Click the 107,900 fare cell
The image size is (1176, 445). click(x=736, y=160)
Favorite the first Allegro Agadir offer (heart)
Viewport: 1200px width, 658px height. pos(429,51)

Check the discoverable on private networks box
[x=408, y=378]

****************

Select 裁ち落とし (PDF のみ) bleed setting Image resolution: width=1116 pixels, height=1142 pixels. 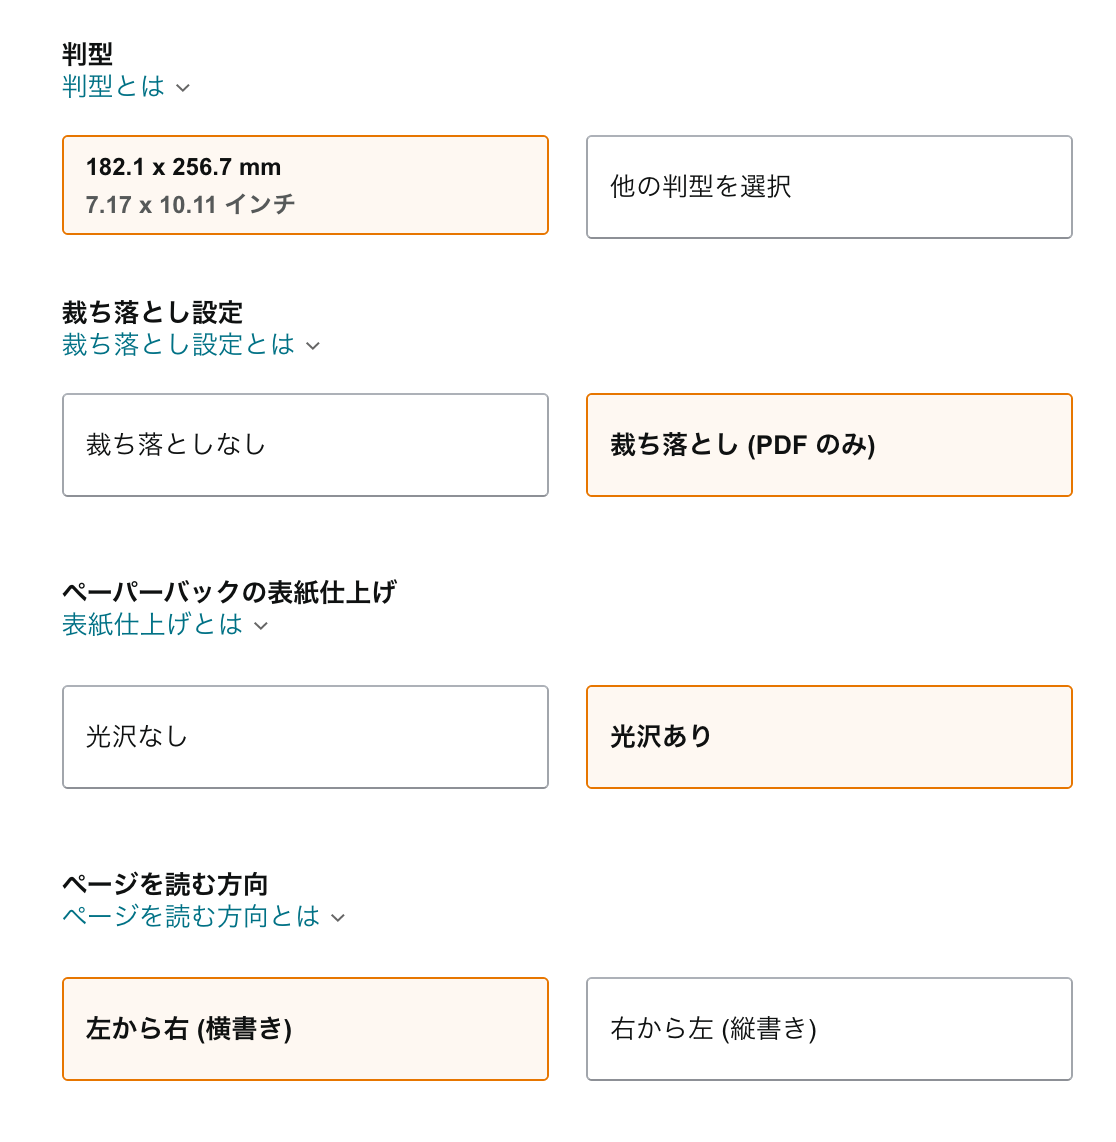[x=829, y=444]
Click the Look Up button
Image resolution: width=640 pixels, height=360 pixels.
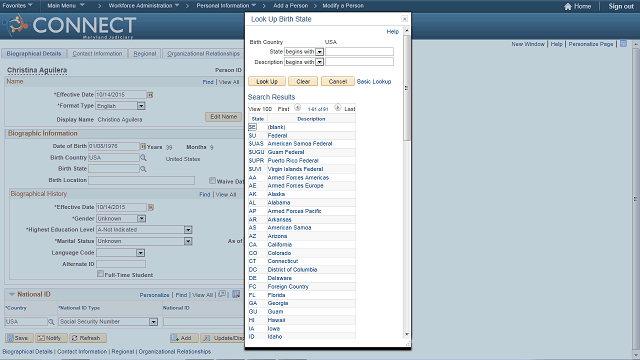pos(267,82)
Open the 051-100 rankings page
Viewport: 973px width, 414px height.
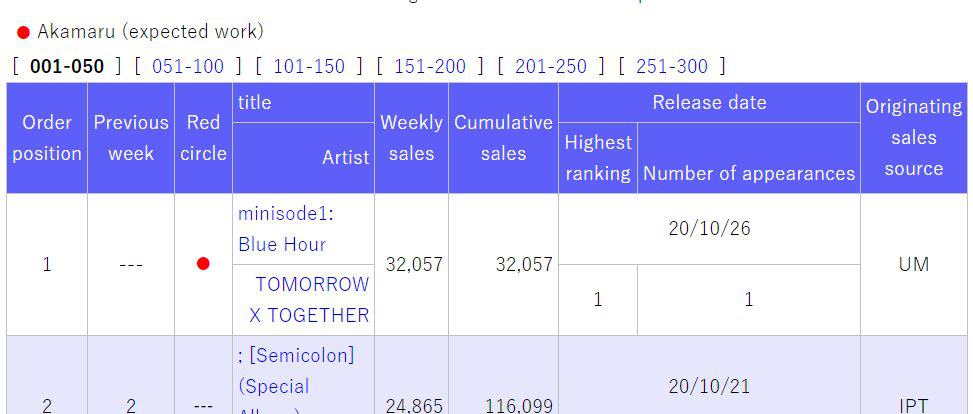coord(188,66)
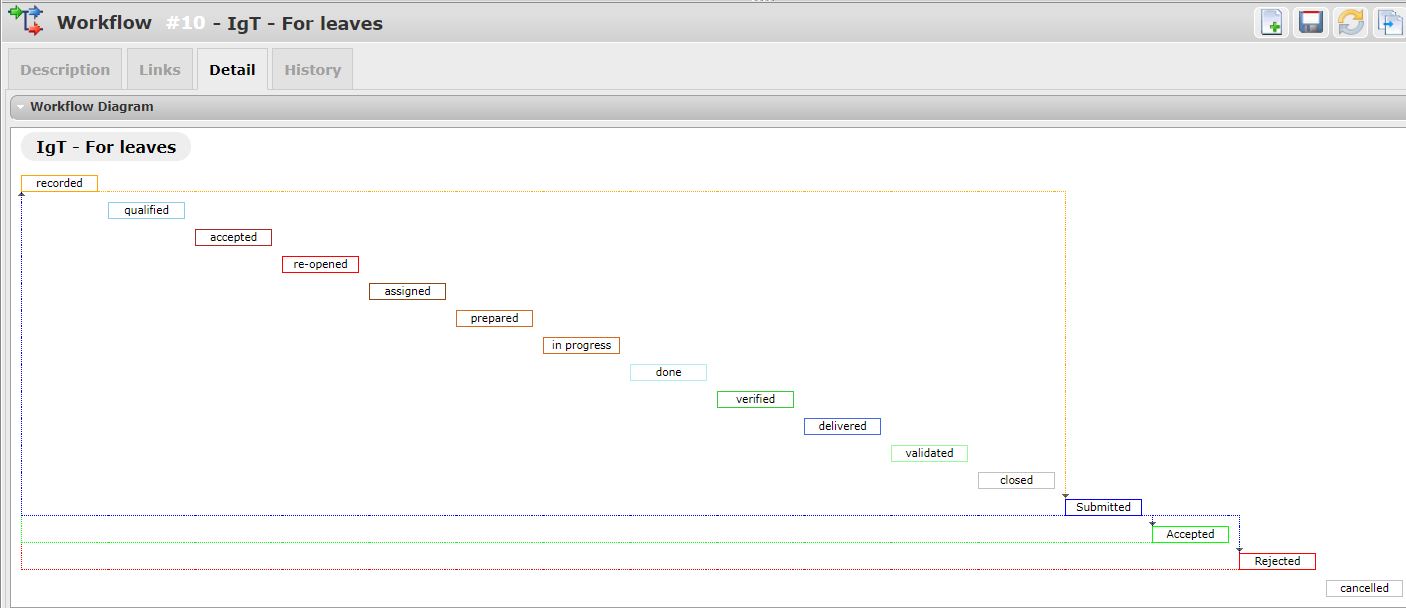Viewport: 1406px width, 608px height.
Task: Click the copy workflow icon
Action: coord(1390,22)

****************

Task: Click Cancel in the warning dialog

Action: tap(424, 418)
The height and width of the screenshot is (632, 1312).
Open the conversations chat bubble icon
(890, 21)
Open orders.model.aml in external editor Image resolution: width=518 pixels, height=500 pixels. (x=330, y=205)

****************

Exercise: Starting with the line with "Task: Click Cancel in the warning dialog" above and going on through the line with "Open orders.model.aml in", transcribe every line exactly, both ends included, and add nothing.

Result:
Task: Click Cancel in the warning dialog

Action: tap(424, 418)
The height and width of the screenshot is (632, 1312).
Open the conversations chat bubble icon
(890, 21)
Open orders.model.aml in external editor Image resolution: width=518 pixels, height=500 pixels. (x=330, y=205)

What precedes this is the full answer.